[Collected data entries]

*** Begin section ***

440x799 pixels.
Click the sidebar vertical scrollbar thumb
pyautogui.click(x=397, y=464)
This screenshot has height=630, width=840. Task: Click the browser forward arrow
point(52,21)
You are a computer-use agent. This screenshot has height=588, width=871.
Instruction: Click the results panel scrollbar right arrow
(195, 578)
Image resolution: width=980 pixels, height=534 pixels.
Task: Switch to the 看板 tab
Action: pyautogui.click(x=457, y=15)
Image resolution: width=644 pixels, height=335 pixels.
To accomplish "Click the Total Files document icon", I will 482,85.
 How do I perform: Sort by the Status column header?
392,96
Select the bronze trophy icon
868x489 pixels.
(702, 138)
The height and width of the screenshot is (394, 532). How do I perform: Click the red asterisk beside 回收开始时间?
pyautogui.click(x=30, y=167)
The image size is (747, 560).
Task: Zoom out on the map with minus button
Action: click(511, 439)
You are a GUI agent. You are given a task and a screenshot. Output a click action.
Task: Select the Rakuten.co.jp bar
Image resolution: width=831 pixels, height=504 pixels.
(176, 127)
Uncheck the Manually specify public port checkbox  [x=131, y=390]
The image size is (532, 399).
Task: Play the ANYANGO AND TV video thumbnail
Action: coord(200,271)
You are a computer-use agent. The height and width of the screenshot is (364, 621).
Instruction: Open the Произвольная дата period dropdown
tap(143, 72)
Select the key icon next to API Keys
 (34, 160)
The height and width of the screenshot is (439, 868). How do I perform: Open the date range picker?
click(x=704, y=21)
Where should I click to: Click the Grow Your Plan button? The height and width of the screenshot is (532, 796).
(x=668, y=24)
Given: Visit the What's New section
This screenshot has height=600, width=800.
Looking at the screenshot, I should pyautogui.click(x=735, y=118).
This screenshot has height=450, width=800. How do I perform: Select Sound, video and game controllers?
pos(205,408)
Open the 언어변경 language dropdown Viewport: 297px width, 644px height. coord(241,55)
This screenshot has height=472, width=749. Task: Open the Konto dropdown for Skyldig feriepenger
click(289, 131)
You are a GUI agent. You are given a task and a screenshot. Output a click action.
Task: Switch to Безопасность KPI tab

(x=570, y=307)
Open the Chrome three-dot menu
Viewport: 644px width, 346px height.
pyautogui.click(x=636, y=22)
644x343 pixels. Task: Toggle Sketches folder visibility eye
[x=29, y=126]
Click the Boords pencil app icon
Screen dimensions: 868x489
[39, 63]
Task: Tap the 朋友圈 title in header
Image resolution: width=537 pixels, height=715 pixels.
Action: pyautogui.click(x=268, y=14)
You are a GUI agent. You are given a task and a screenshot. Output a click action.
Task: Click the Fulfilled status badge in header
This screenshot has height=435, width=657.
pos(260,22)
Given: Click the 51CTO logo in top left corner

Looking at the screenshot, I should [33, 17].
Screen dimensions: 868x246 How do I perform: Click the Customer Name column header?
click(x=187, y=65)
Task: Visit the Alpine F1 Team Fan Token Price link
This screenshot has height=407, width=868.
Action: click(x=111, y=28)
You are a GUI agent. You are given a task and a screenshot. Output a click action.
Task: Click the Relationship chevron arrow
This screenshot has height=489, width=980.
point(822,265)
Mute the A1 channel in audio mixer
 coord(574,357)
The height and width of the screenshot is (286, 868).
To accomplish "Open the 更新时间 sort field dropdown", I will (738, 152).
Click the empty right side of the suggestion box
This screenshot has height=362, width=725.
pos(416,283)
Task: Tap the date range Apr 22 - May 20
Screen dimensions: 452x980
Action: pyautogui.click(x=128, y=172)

*** End section ***

# Task objective
Print all of the entries exactly as they appear.

# Answer section
440x799 pixels.
Click the sidebar vertical scrollbar thumb
pyautogui.click(x=397, y=464)
This screenshot has height=630, width=840. Task: Click the browser forward arrow
point(52,21)
You are a computer-use agent. This screenshot has height=588, width=871.
Instruction: Click the results panel scrollbar right arrow
(195, 578)
Image resolution: width=980 pixels, height=534 pixels.
Task: Switch to the 看板 tab
Action: pyautogui.click(x=457, y=15)
Image resolution: width=644 pixels, height=335 pixels.
To accomplish "Click the Total Files document icon", I will 482,85.
 How do I perform: Sort by the Status column header?
392,96
Select the bronze trophy icon
868x489 pixels.
(702, 138)
The height and width of the screenshot is (394, 532). How do I perform: Click the red asterisk beside 回收开始时间?
pyautogui.click(x=30, y=167)
The image size is (747, 560).
Task: Zoom out on the map with minus button
Action: click(511, 439)
You are a GUI agent. You are given a task and a screenshot. Output a click action.
Task: Select the Rakuten.co.jp bar
Image resolution: width=831 pixels, height=504 pixels.
(176, 127)
Uncheck the Manually specify public port checkbox  [x=131, y=390]
The image size is (532, 399).
Task: Play the ANYANGO AND TV video thumbnail
Action: coord(200,271)
You are a computer-use agent. The height and width of the screenshot is (364, 621).
Instruction: Open the Произвольная дата period dropdown
tap(143, 72)
Select the key icon next to API Keys
 (34, 160)
The height and width of the screenshot is (439, 868). How do I perform: Open the date range picker?
click(x=704, y=21)
Where should I click to: Click the Grow Your Plan button? The height and width of the screenshot is (532, 796).
(x=668, y=24)
Given: Visit the What's New section
This screenshot has height=600, width=800.
Looking at the screenshot, I should pyautogui.click(x=735, y=118).
This screenshot has height=450, width=800. How do I perform: Select Sound, video and game controllers?
pos(205,408)
Open the 언어변경 language dropdown Viewport: 297px width, 644px height. coord(241,55)
This screenshot has height=472, width=749. Task: Open the Konto dropdown for Skyldig feriepenger
click(289, 131)
You are a GUI agent. You are given a task and a screenshot. Output a click action.
Task: Switch to Безопасность KPI tab

(x=570, y=307)
Open the Chrome three-dot menu
Viewport: 644px width, 346px height.
pyautogui.click(x=636, y=22)
644x343 pixels. Task: Toggle Sketches folder visibility eye
[x=29, y=126]
Click the Boords pencil app icon
Screen dimensions: 868x489
[39, 63]
Task: Tap the 朋友圈 title in header
Image resolution: width=537 pixels, height=715 pixels.
Action: pyautogui.click(x=268, y=14)
You are a GUI agent. You are given a task and a screenshot. Output a click action.
Task: Click the Fulfilled status badge in header
This screenshot has height=435, width=657.
pos(260,22)
Given: Click the 51CTO logo in top left corner

Looking at the screenshot, I should [33, 17].
Screen dimensions: 868x246 How do I perform: Click the Customer Name column header?
click(x=187, y=65)
Task: Visit the Alpine F1 Team Fan Token Price link
This screenshot has height=407, width=868.
Action: click(x=111, y=28)
You are a GUI agent. You are given a task and a screenshot. Output a click action.
Task: Click the Relationship chevron arrow
This screenshot has height=489, width=980.
point(822,265)
Mute the A1 channel in audio mixer
 coord(574,357)
The height and width of the screenshot is (286, 868).
To accomplish "Open the 更新时间 sort field dropdown", I will (738, 152).
Click the empty right side of the suggestion box
This screenshot has height=362, width=725.
pos(416,283)
Task: Tap the date range Apr 22 - May 20
Screen dimensions: 452x980
Action: pyautogui.click(x=128, y=172)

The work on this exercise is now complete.